I took the opportunity to explain my general level of OCD when it comes to that part of my bicycle, but because the only thing that overrides my OCD is free stuff, I happily agreed. Initially the profile of the Throne was immediately reminiscent to the old Bontrager saddles, which looked kinda like this.
Does anyone remember those?
I recall thinking that they looked similar to a coffin;
Anyway, I had a total boner for anything Bontrager at the time, and their saddle was no exception, but regardless of the name across the back, it wasn’t so good at fitting my anatomy. As narrow as those saddles were, it seemed as though they would slip between my sit bones almost forcing all of the pressure to be applied to my man-bits and the tip of my spine. At around this point I came across the line of wide backed and dip nosed Wilderness Trail Bike SST saddles and never once looked back.
So this all paints a picture of my reluctance to try anything new.
The bike I picked to do the swap on was my trusty Hunter cross bike for several reasons, but chief among them was because it tends to be my go-to bike for road/off road/grocery getting/and bar attending adventures;
For the spec nerds in the bunch, I have ths straight from the horse’s mouth;
“What goes into a Throne? I’d be happy to say.
-It’s a nylon base injected with carbon fibre – this gives it the right combination of flex and strength – also means it will hold its shape over time.
-The rails are hollow titanium.
-The body is constructed of super light foam.
-Microfibre cover with no stitching to ensure there is no chaffing. I have been referring to the microfibre as been sourced from Virgin’s bikinis – quite rare and very soft on your arse.”
As far as getting your hands (and your arse) on one, a company called J&B is distributing it, and as with newly launched and relatively unknown doodads and gizmos, the more folks hassle shops to get an item in, the more frequently they will have them on hand. At $160.00 retail, and 215 grams, its weight to cost ratio is about even with any other high end saddle.

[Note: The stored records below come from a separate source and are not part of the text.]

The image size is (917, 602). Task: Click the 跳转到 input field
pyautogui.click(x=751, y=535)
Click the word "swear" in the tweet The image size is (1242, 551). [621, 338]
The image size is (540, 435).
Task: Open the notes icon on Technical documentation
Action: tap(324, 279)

They have a broad array of styles to choose from, so if the Evel Knievel motif doesn’t float your boat, then perhaps one of their other number of saddles might.
As I sit and attempt to pen a quasi-review, I’m struck with the difficulty given the individual nature of this item. I could go on and one about the specifics, yet if your anatomy is slightly different from my own, that could end up being the deal breaker. What I can say without pause however is that I was pleasantly surprised with my Throne. As accustomed as my ass-part has become to its preferred WTB Deva saddle, I haven’t had a single issue, sore spot or raw zone since I installed it.

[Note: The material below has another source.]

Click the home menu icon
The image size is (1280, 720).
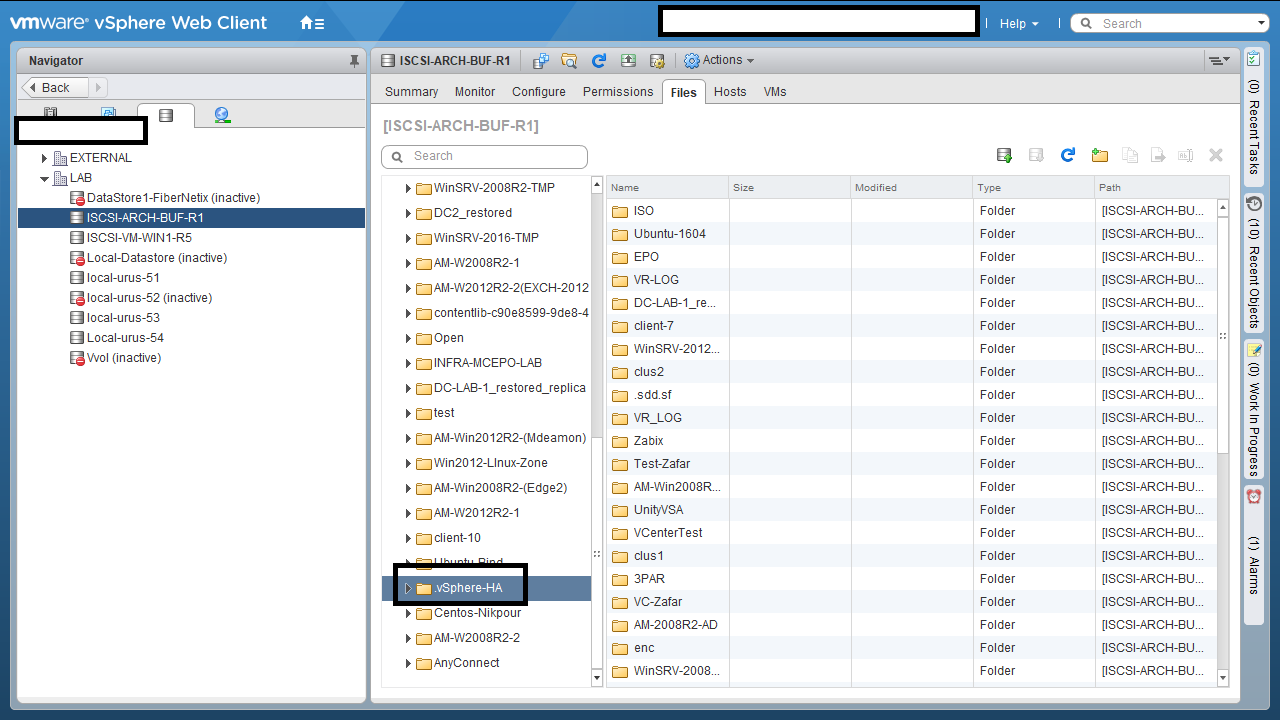click(x=312, y=23)
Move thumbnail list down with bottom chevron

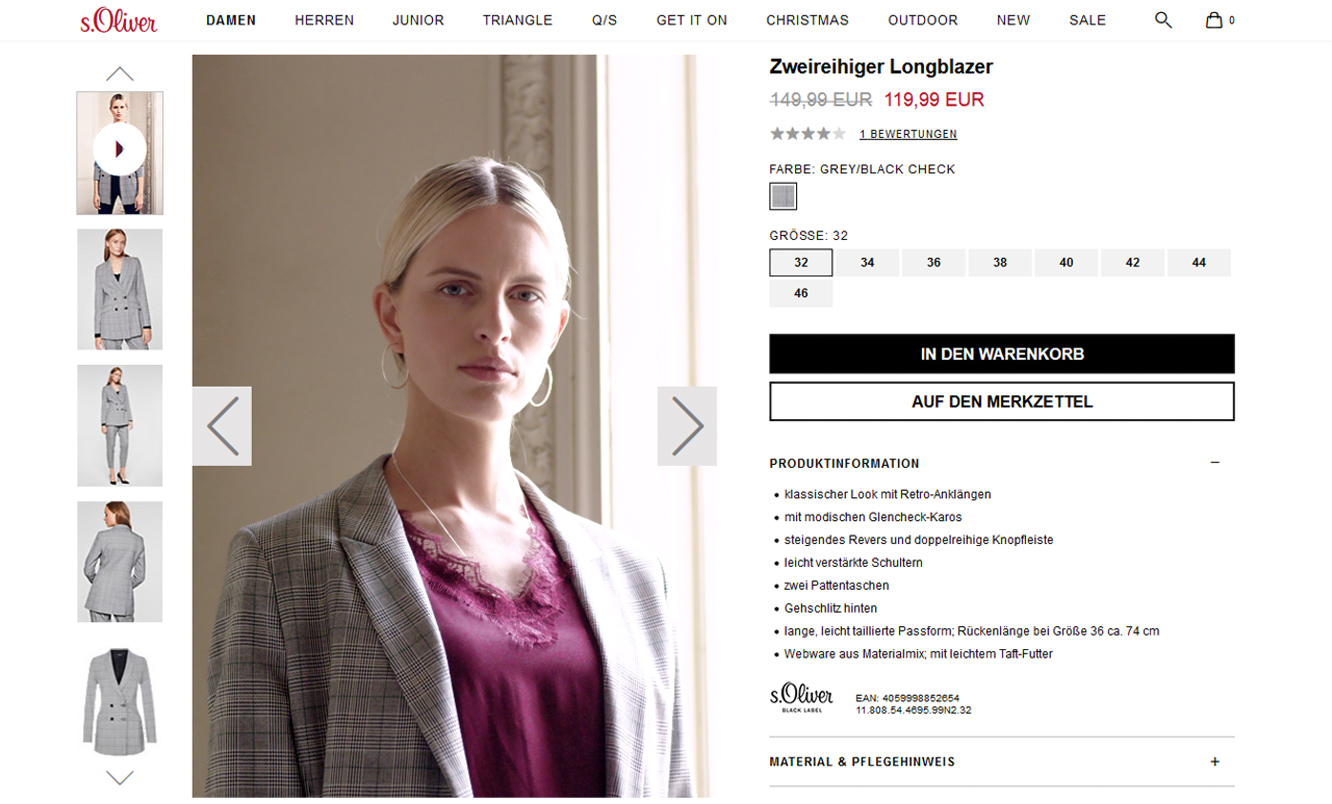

If they can win me and my particular bits over, I would guess they could win over just about anyone.
In other news of bicycle things, it was just on Wednesday that I took delivery of a brand new and very handsome delivery of custom AHTBM Chuey Brand caps;
These are slightly lighter weight than the first run and come in a fetching light blue and black colorway. If you would like to see an even larger photo of them and pick apart the most minute details, then please allow me to direct you over here.
They are very limited in number so don’t get caught sleeping.

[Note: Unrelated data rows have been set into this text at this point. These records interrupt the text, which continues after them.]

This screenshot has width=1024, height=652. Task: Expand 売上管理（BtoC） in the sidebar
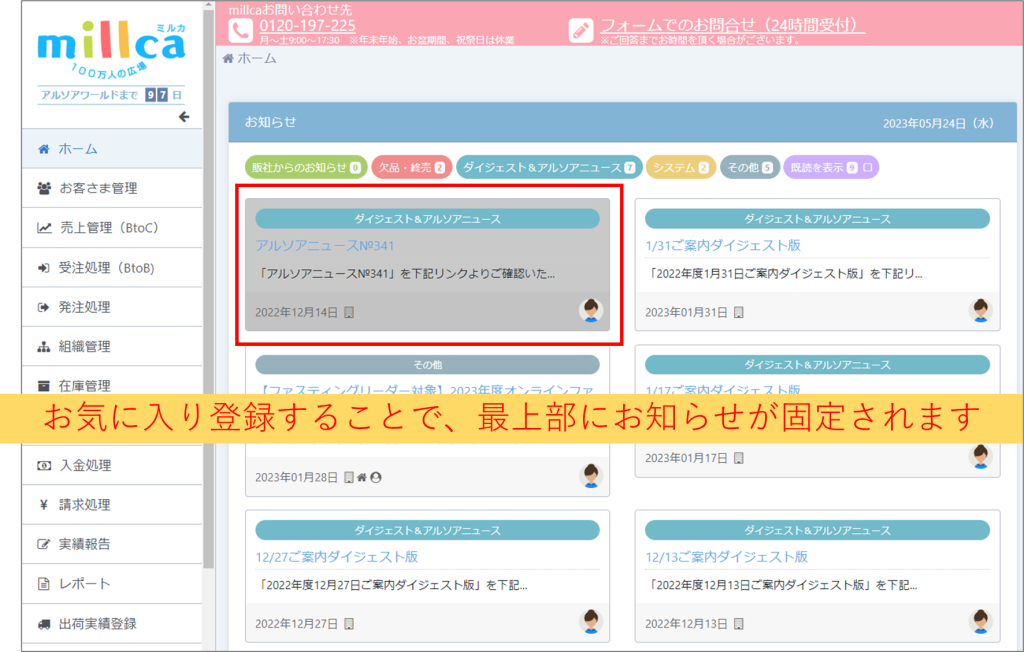point(109,228)
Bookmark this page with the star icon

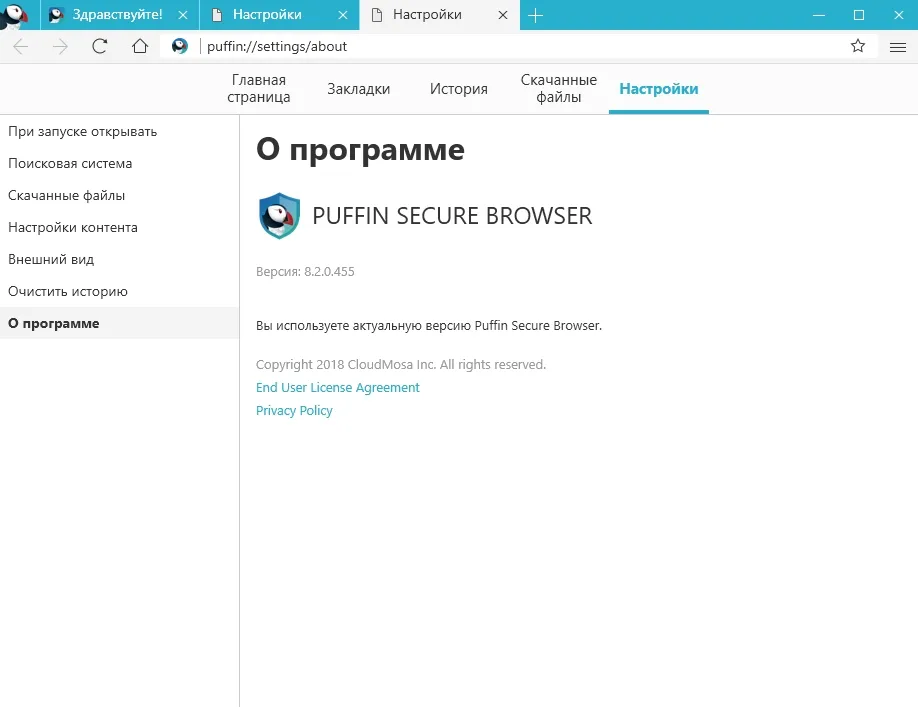click(x=858, y=46)
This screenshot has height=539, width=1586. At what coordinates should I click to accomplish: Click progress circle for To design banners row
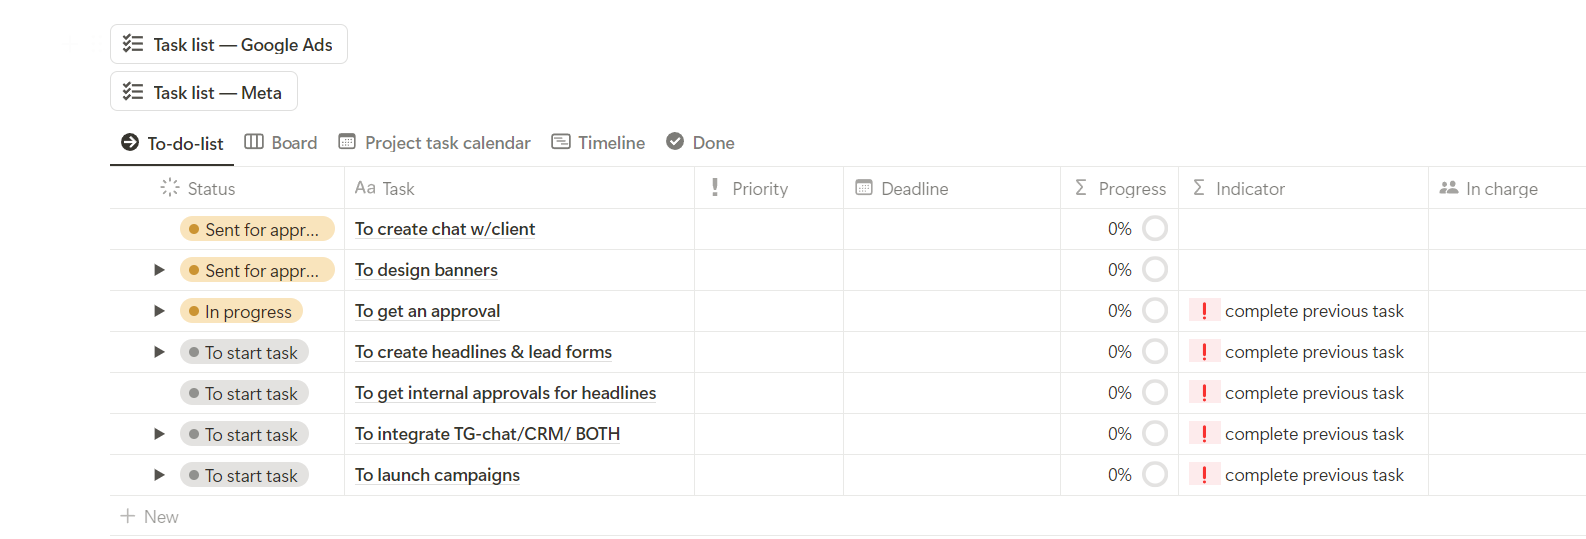coord(1155,270)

In news of places where you could utilize the benefits of new saddles or fancy caps, Kevin got in touch with a reminder of the upcoming Battle on the Gravel®;
I attempted to juggle my meager schedule so that I would be able to get back for this, but I have a thing at the place, and then another thing after that, so it just wasn’t in the cards. But you there, sitting on the other end of this connection… Throw some 28s or 38s, or possibly one of each on your cross/road/touring bike, UPS it care of Nate at Monkeywrench Cycles, and live the rest of your life knowing that you achieved something great. The Pirate Cycling League doesn’t half step anything, and I expect this won’t be an exception.
Finally, in news of art that probably doesn’t suck but I can’t say for sure because I haven’t seen any of it, Marko from esteemed advertisers Planet Bike got in touch with and event brewing in his home town of Madison, Wisconsin. It seems as though there is an upcoming art freakout taking place called Paste Up Madison;
I’m for any program that teaches teens how to make wheat paste murals, which ultimately will carry subversive and politically charges messages to the masses, and will also result in them spending a fair amount of time running from cops, private security and/or train yard bulldogs, so look at this as a physical education class as well.
Lend a hand, or make a donation. It’s all for the kids.
Because like, you know… Sharing is caring.